We've been lucky too! Had one last year that was similar... Just feeding and checking in the morning and thought "wow cookie (baby doe) looks filthy today, wonder what she got into." Low and behold it was a new baby on the ground, come to find out mama was Prego, Oy! 

They are making me sound crazy! We'd only had both goats about 2 months and Bam!  they've been a blessing just a little notice would have been nice. Glad for easy kidders!


----------



## Jessica84 (Oct 27, 2011)

Awww congrats....so cute. That's happened to me too....so focused on one and the other sneaks in a does it lol. Show the kids to pearl and tell her this is what you want lol


----------



## milk and honey (Oct 31, 2010)

Adorable babies! Congrats! You have really good goats to take care of this whole kidding business on their own...mine most often seem to need assistance (or maybe I'm just too eager to jump in :/ )


----------



## 101sierra (Dec 26, 2013)

I think these girls are great! Hubby only had to assist slightly once last year. Had to reposition a one-leg presentation and find that second. He's used to cattle so it's second nature to him. I still get antsy and over protective.  

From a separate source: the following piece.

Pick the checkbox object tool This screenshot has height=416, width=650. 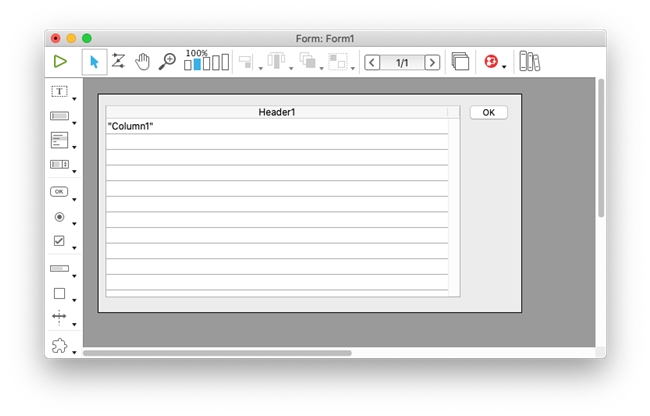(59, 241)
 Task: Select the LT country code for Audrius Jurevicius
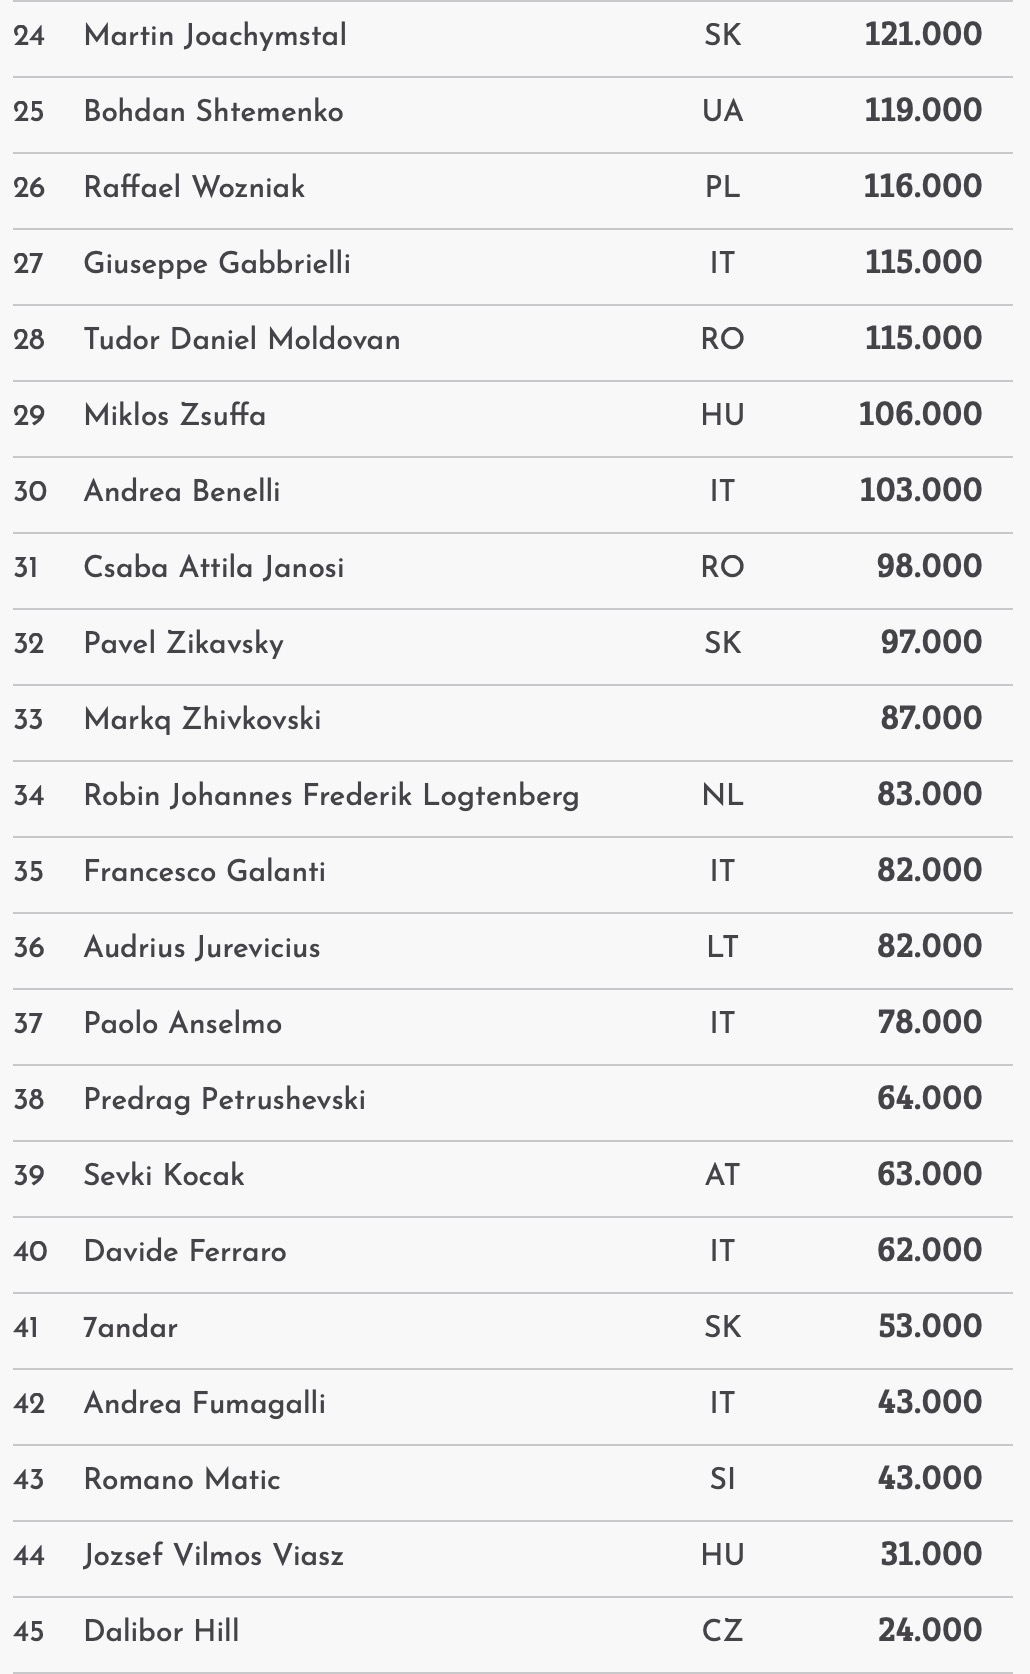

I like to know what's going on and when! He tells me to step back and consider out of 10000 mother cows they only had to pull 200 and had 25 c-sections. Of course they had still births as well, but the odds are on the mamas! 

But so hard to do! Love babies!!!!!


----------



## ksalvagno (Oct 6, 2009)

Very cute!


----------



## 101sierra (Dec 26, 2013)

We've officially named these two River and Reba!!! 

Just got back from my afternoon snuggle - love them more than I did at the after breakfast mid morning snuggle if that is even possible! So sweet!


----------



## 101sierra (Dec 26, 2013)




----------



## 101sierra (Dec 26, 2013)




----------



## 101sierra (Dec 26, 2013)

Thank you all so much!

What do you call a boer (mix) cross Nigerian dwarf?


----------



## ksalvagno (Oct 6, 2009)

A Boer mix. You could always call them mini Boers.


----------



## 101sierra (Dec 26, 2013)

I like that.


----------



## 101sierra (Dec 26, 2013)

Pearlie is still holding out! Jessica, I think you were right!


----------



## liz (Oct 5, 2007)

Very pregnant does always seem to like proving us wrong


----------



## 101sierra (Dec 26, 2013)

Well, Pearlie is laughing hard now. My other doe just kidded! Beautiful big doeling!








Here she is saying "na-na! Told you I was first!"


----------



## ksalvagno (Oct 6, 2009)

Very cute!


----------



## 101sierra (Dec 26, 2013)

Thank you! Excited for sure.


----------